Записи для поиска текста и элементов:
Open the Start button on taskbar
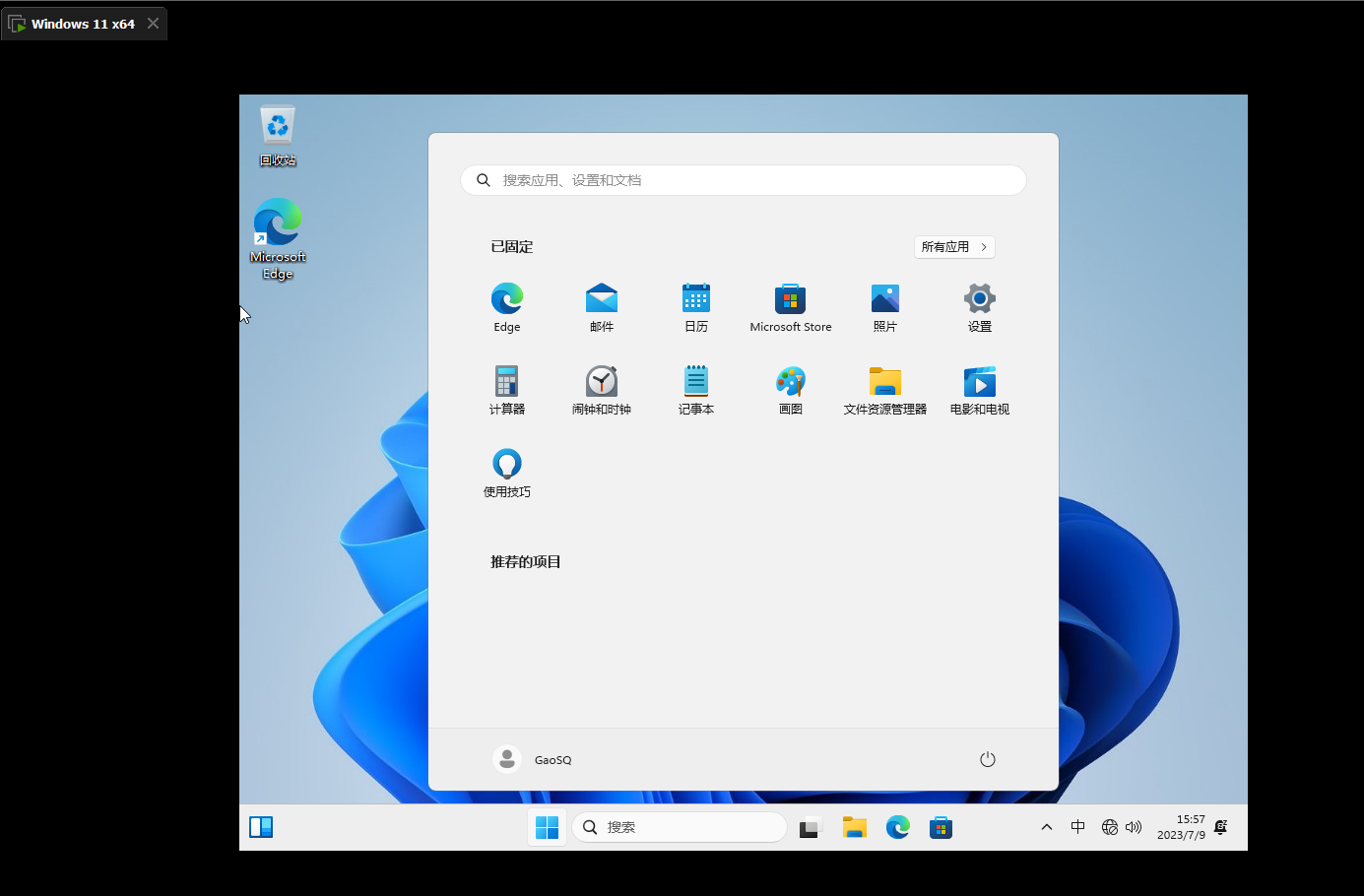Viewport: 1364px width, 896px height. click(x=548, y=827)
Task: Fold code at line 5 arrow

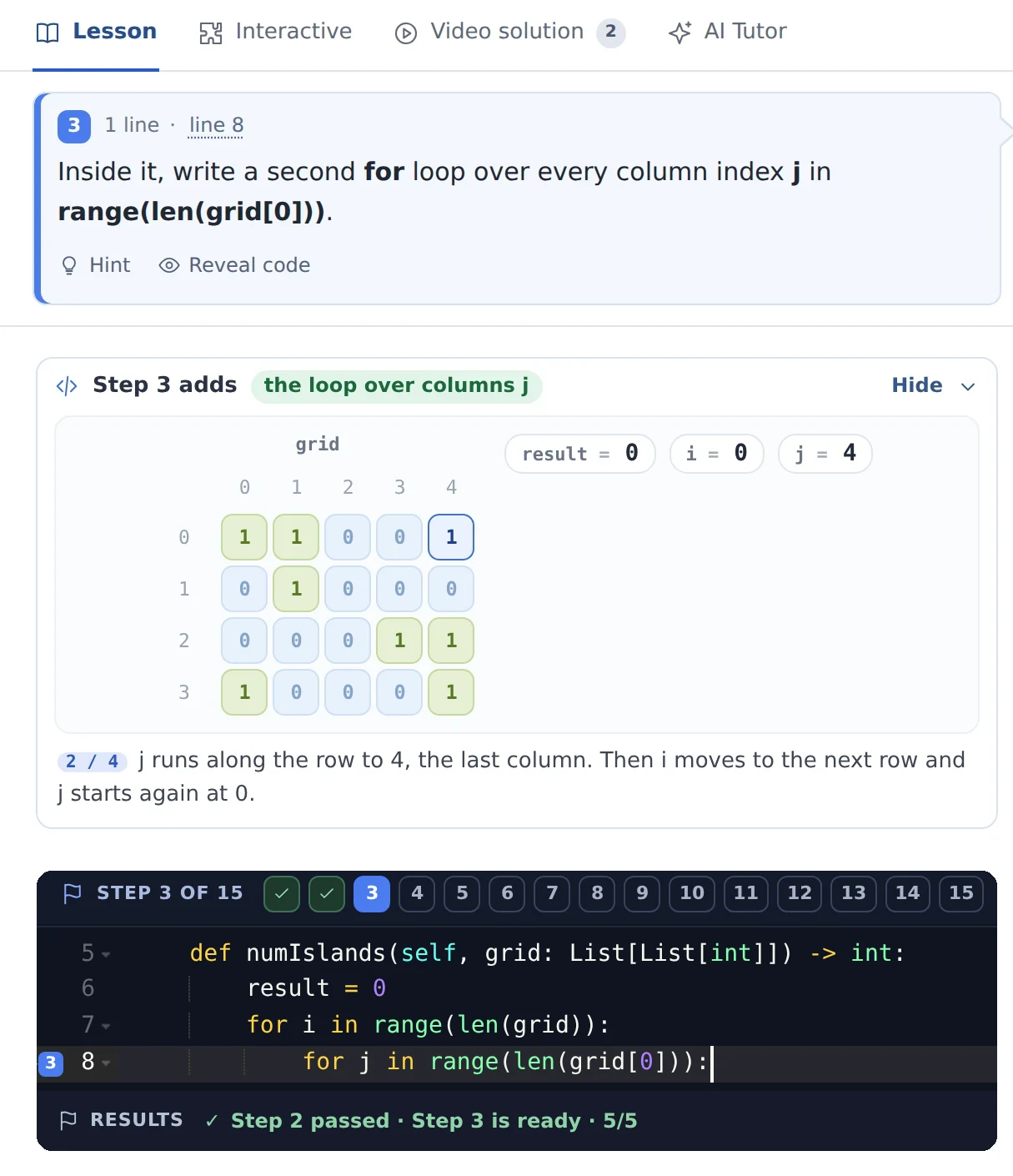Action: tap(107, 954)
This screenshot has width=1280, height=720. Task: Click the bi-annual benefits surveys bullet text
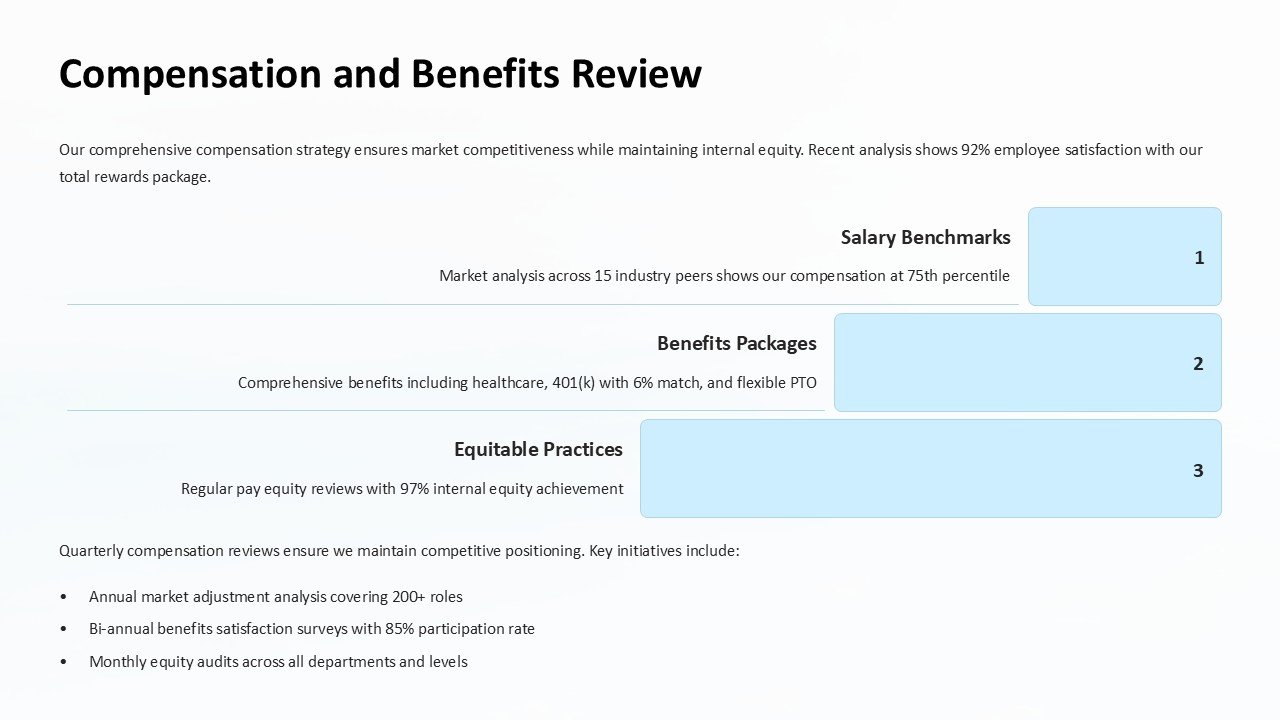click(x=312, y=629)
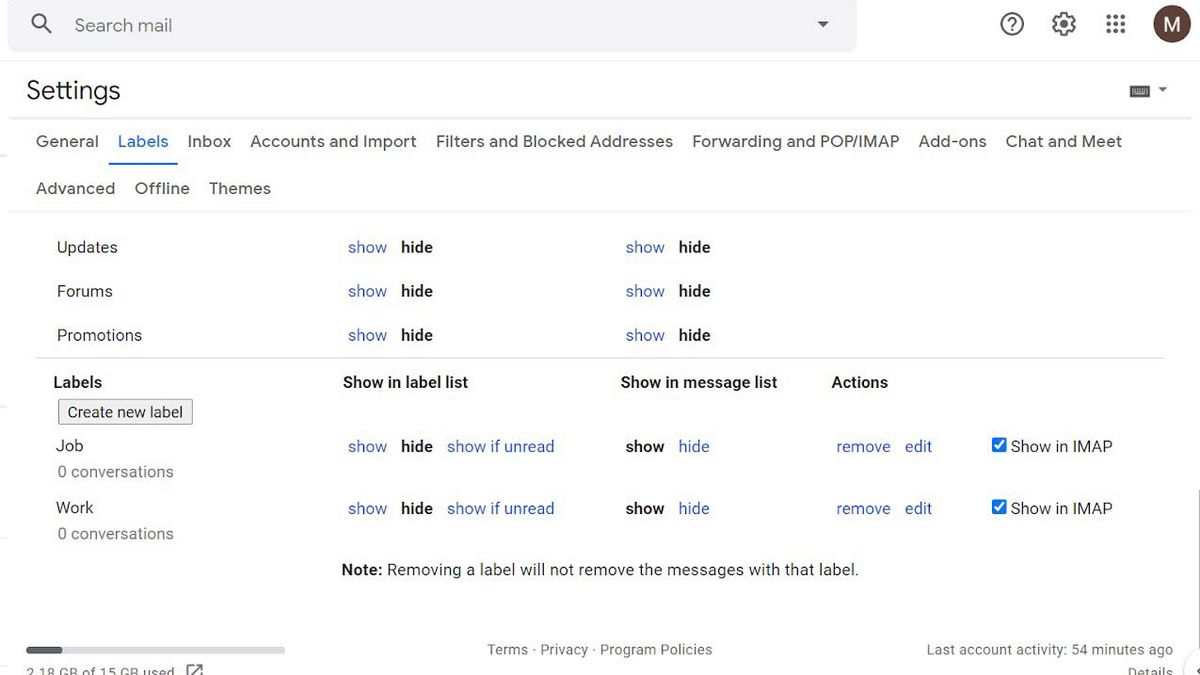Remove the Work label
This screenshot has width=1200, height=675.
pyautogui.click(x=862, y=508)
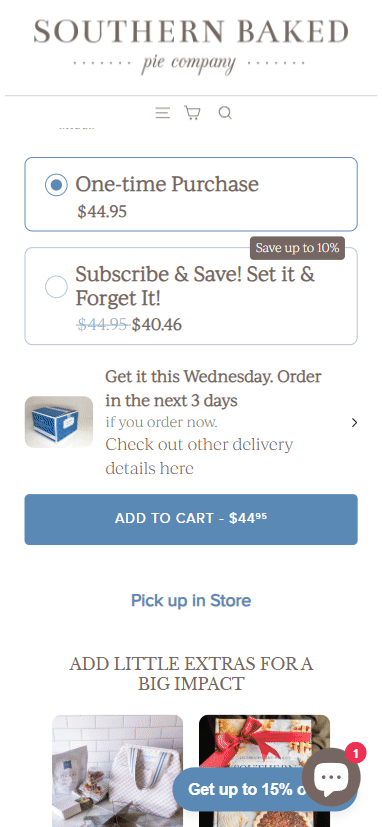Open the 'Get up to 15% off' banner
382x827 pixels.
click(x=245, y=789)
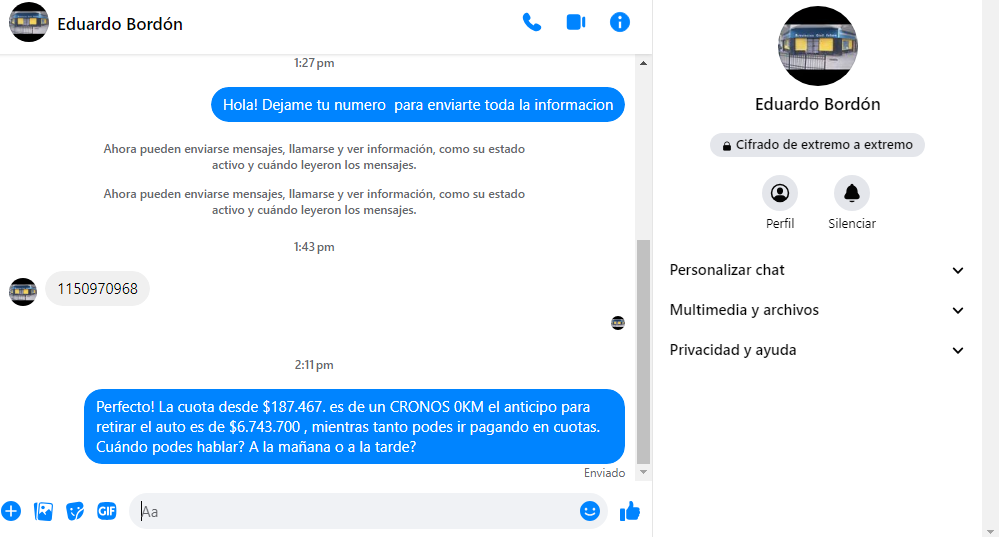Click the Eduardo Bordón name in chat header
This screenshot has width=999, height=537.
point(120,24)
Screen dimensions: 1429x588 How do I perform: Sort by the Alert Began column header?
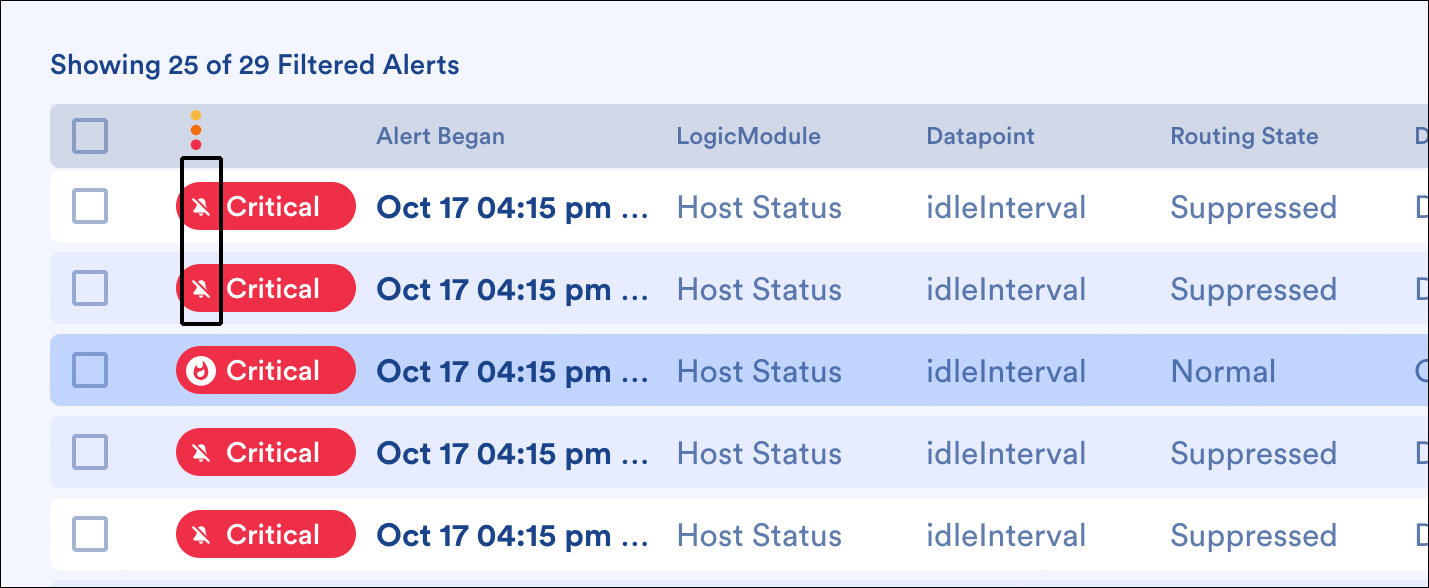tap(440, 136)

» **ЧТО ТРЕБУЕТСЯ**: Перепишите без изменений строки записей, начиная со строки, которая содержит «This screenshot has width=1280, height=720.», и заканчивая концом записей. Изображения в ответ не включайте.

» **РЕЗУЛЬТАТ**:
This screenshot has width=1280, height=720. Task: Click the bi-annual benefits surveys bullet text
click(x=312, y=629)
Remove the Work label
This screenshot has width=1200, height=675.
pyautogui.click(x=862, y=508)
Open the 'Get up to 15% off' banner
382x827 pixels.
click(x=245, y=789)
Click the Eduardo Bordón name in chat header
This screenshot has width=999, height=537.
point(120,24)
Screen dimensions: 1429x588 How do I perform: Sort by the Alert Began column header?
tap(440, 136)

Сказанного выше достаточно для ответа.